### Excerpted data:
▼

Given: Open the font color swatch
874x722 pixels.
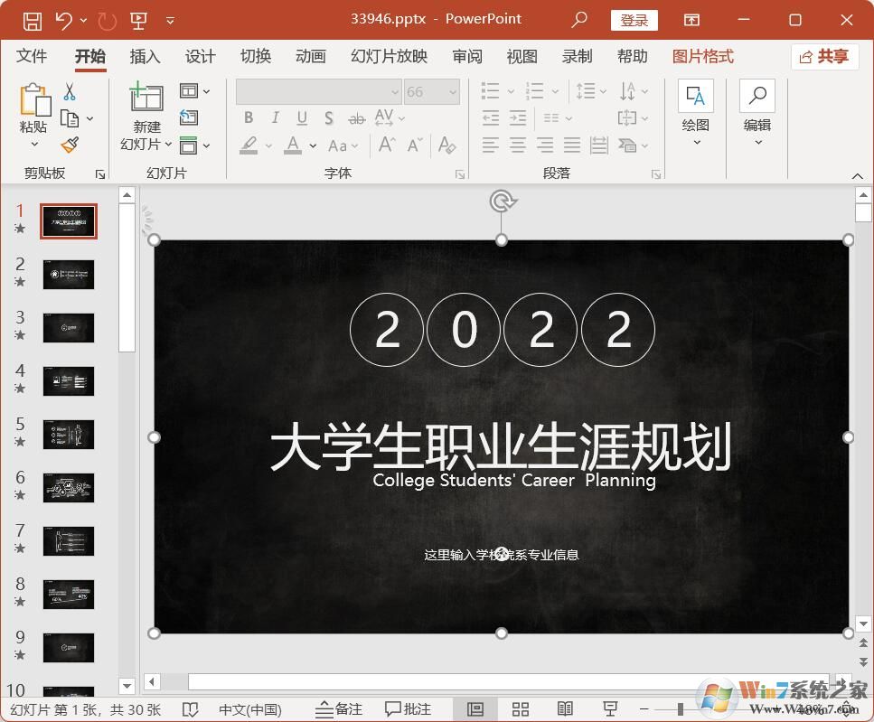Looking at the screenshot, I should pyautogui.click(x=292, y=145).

▲
▼

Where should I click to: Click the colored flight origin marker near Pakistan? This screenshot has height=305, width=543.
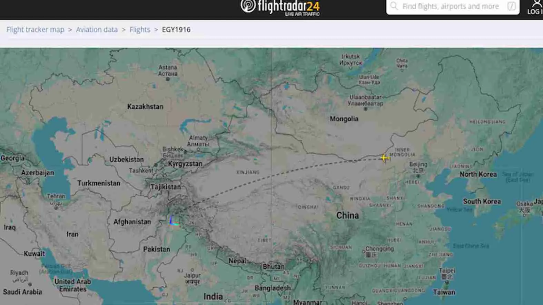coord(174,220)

▲

### Directions:
Recast the rows starting with the line containing "Given: Open the font color swatch" and going on through the line containing "Looking at the" as a JSON list of strings, one string per line, skipping blank lines. Leave the pictures out.

### Solution:
[
  "Given: Open the font color swatch",
  "874x722 pixels.",
  "Looking at the screenshot, I should pyautogui.click(x=292, y=145)."
]